- Texte:

**********

Le marché de la vidéosurveillance est en pleine croissance alors que ce dispositif est souvent décrié pour son manque d’efficacité ou de potentielles atteintes aux libertés publiques. Comment l’expliquer ?

Cette croissance de la vidéosurveillance de la voie publique est en effet très nettement perceptible depuis les années 2000. Il y a, d’une part, un lobbying très insistant de la part d’acteurs privés mus par la conquête de nouveaux marchés ou l’augmentation du marché existant, avec davantage de caméras ou de logiciels, etc. Mais il existe aussi, à mon sens, un climat favorable d’un point de vue idéologique et politique.

Depuis des années, beaucoup de responsables publics locaux et nationaux mettent en avant cette technologie à travers une approche sécuritaire positionnant systématiquement la vidéosurveillance dans un débat univoque entre des opinions favorables à la sécurité et d’autres à la préservation des libertés individuelles. Le débat porte très rarement sur la question centrale du sujet : est-ce véritablement efficace ?

Justement, quels sont les écueils auxquels se heurte la vidéosurveillance en matière d’efficacité dans la prévention et la résolution des actes les plus fréquents de délinquance ?

**********

- Données:
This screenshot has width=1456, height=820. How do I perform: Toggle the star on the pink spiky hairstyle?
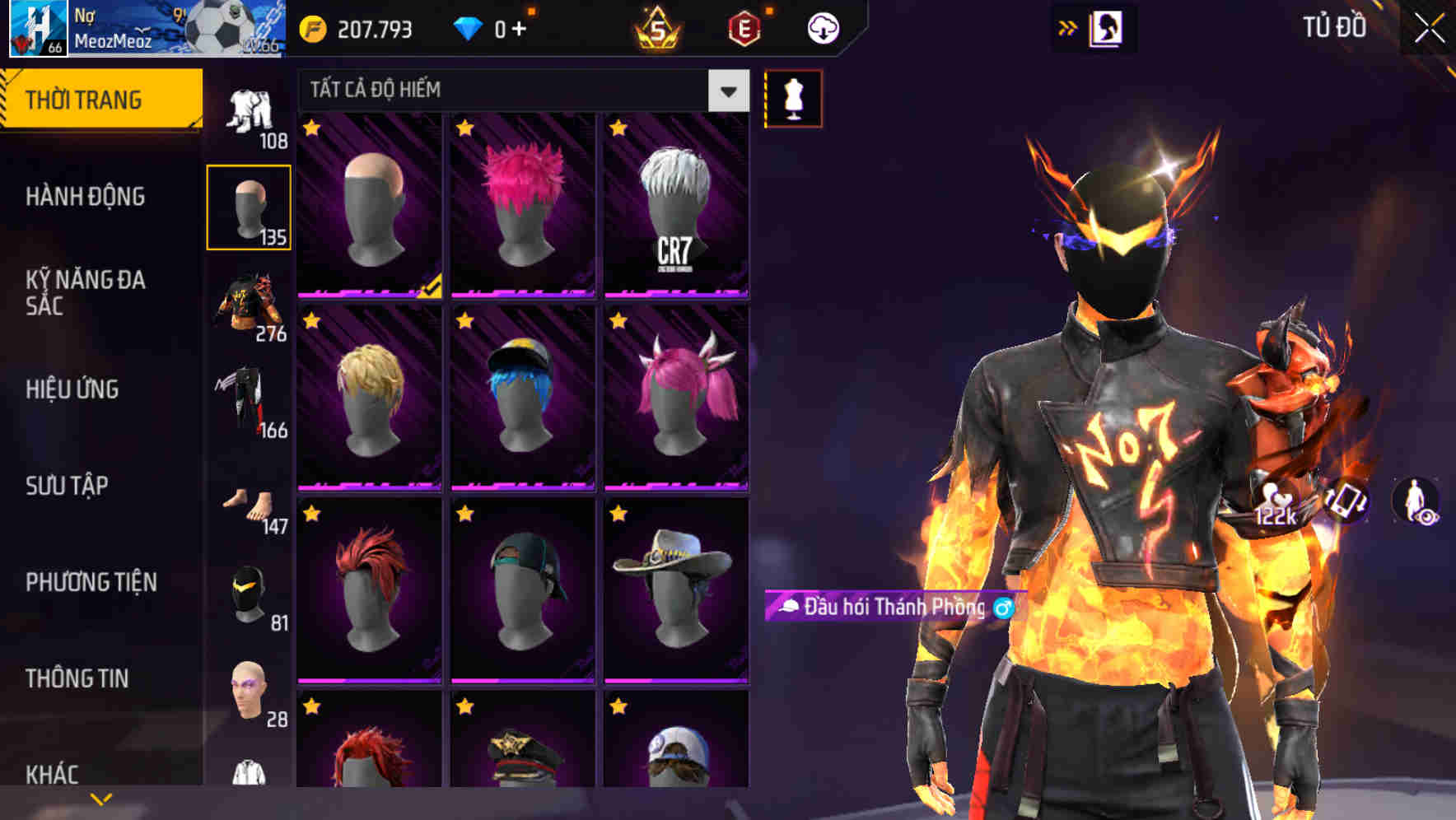click(x=465, y=128)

**********

- Exercice: Poursuivez le texte sur la vidéosurveillance juste après sa dernière phrase.

- Réponse:
Toutes les études, y compris internationales, s’accordent sur le fait que la vidéosurveillance ne dissuade pas. A la limite, elle peut provoquer un déplacement de la délinquance, non sur le plan géographique mais sur celui de la méthode : les délinquants peuvent s’adapter à cette menace potentielle mais ils ne seront jamais dissuadés par la seule présence de caméras, c’est un fantasme que l’on peut balayer.

Il y a, en revanche, un potentiel d’efficacité extrêmement intéressant pour l’aide à l’intervention, c’est-à-dire aider des policiers à intervenir sur le terrain, les sécuriser ou leur éviter des guets-apens. Mais pour cela, il faut des opérateurs qui soient constamment derrière les écrans, qui pilotent les caméras, connaissent le territoire, les policiers. C’est toute la chaîne de sécurité, dont la vidéosurveillance n’est qu’un maillon, qu’il faut adapter.